HOW IT WORKS — Coauthor and assistant professor of biomedical engineering at the University of Utah, Tommaso Lenzi, tells Inverse that their A.I. works by collecting information about the user's hip movements and using that to reinterpret the motion of the residual limb.
"When we walk, no two steps are the same," says Lenzi. "If we encounter an obstacle, we lift our foot up and then forward to cross over it without stumbling. All these movements may look very different but have one thing in common: our joints move in synchrony and maximize smoothness... [This is the] principle that our AI system uses. One thousand times a second, the AI looks at the movement of the residual limb (i.e., the user’s biological hip, above the amputation) and plans new movements of the bionics joints that optimize smoothness, mimicking the biological leg."
The team recruited three amputee participants and three non-amputee participants to test the A.I. limb in several different scenarios, including walking continuously on a treadmill with obstacles of varying sizes being tossed at them (the smallest being 4 in by 31 in by 2 in and the largest being roughly 1 foot by 2.5 feet by .6 feet) or walking across a short stretch of lab and stepping over obstacles.
WHAT WERE THE RESULTS — In a video released along with the study, the researchers show that participants wearing this A.I. prosthetic were able clear obstacles of increasing size much easier than other participants using passive (or, non-powered) prosthetics. From the video, you can see that the prosthetic limb anticipates the distance needed to clear the obstacle and purposefully bends its knee to accommodate.
Having the ability to intelligently bend the prosthetic knee can help users' avoid using potentially damaging compensating actions, like swinging their whole leg over the obstacle, as the authors explain in the video.
Lenzi tells Inverse that amputee participants were able to traverse obstacles with a similar success rate to their non-amputee counterparts -- though a little bit slower. In theory, Lenzi says their no reason a prosthetic limb like this couldn't be used to help somebody dance at their wedding in the future.
WHAT'S NEXT — That said, Lenzi tells Inverse that there's still a long path ahead for this research.

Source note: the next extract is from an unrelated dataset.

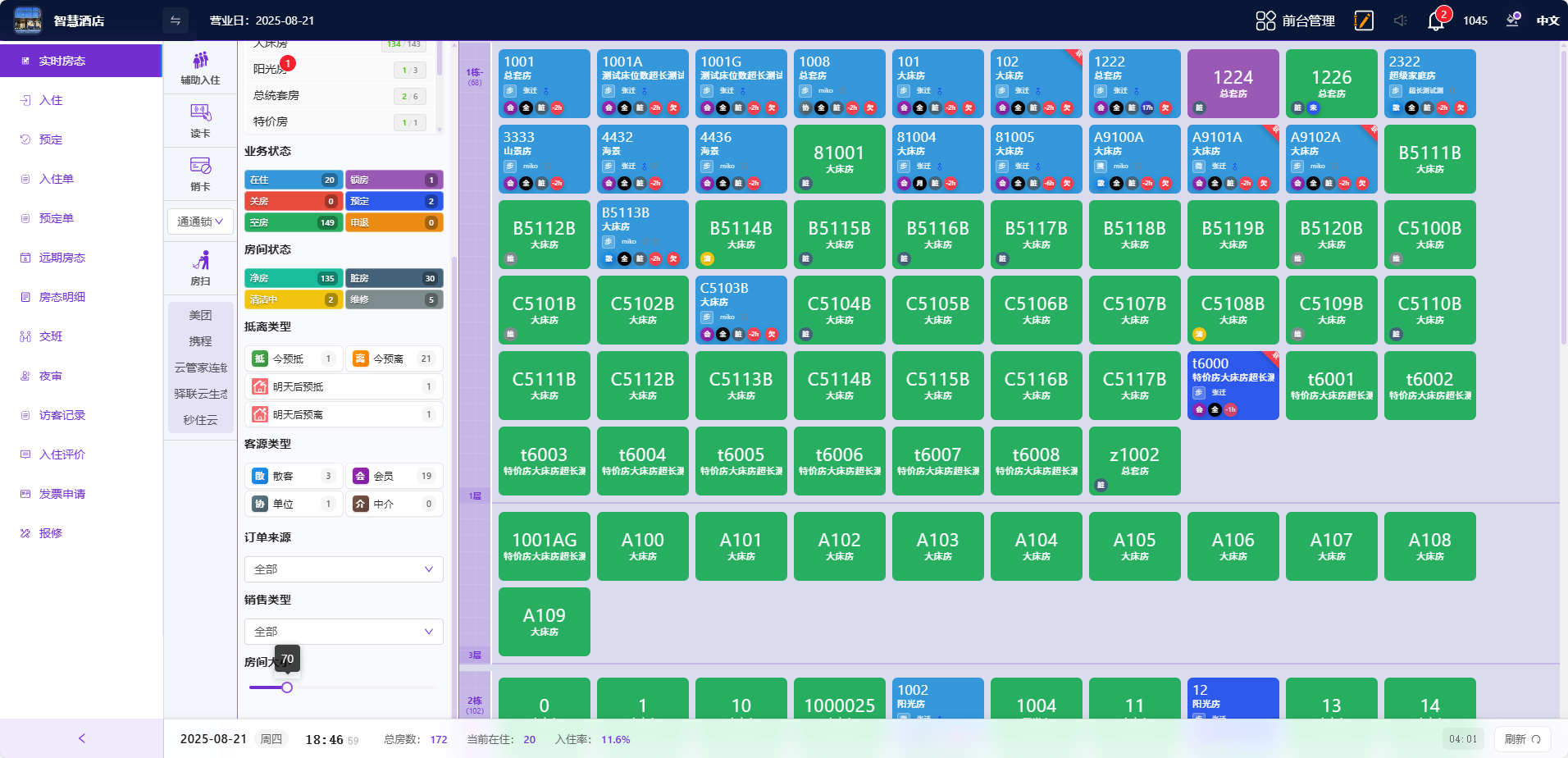Click the 刷新 refresh button

pyautogui.click(x=1521, y=739)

"[E]very day, we are one step closer to viable bionic legs but we are not there yet," says Lenzi. "Moving from the lab to real-life is not only a scientific challenge but also an engineering challenge. AI and neural interfaces are fundamental but are not going to succeed without strong, efficient, and lightweight designs for these bionic legs. There is still a lot we need to do for the latter."
Going forward, Lenzi says he's excited about working with next-generation prosthetics that users can take home with them as well as developing neural controls that will let users more intimately control their prosthetic.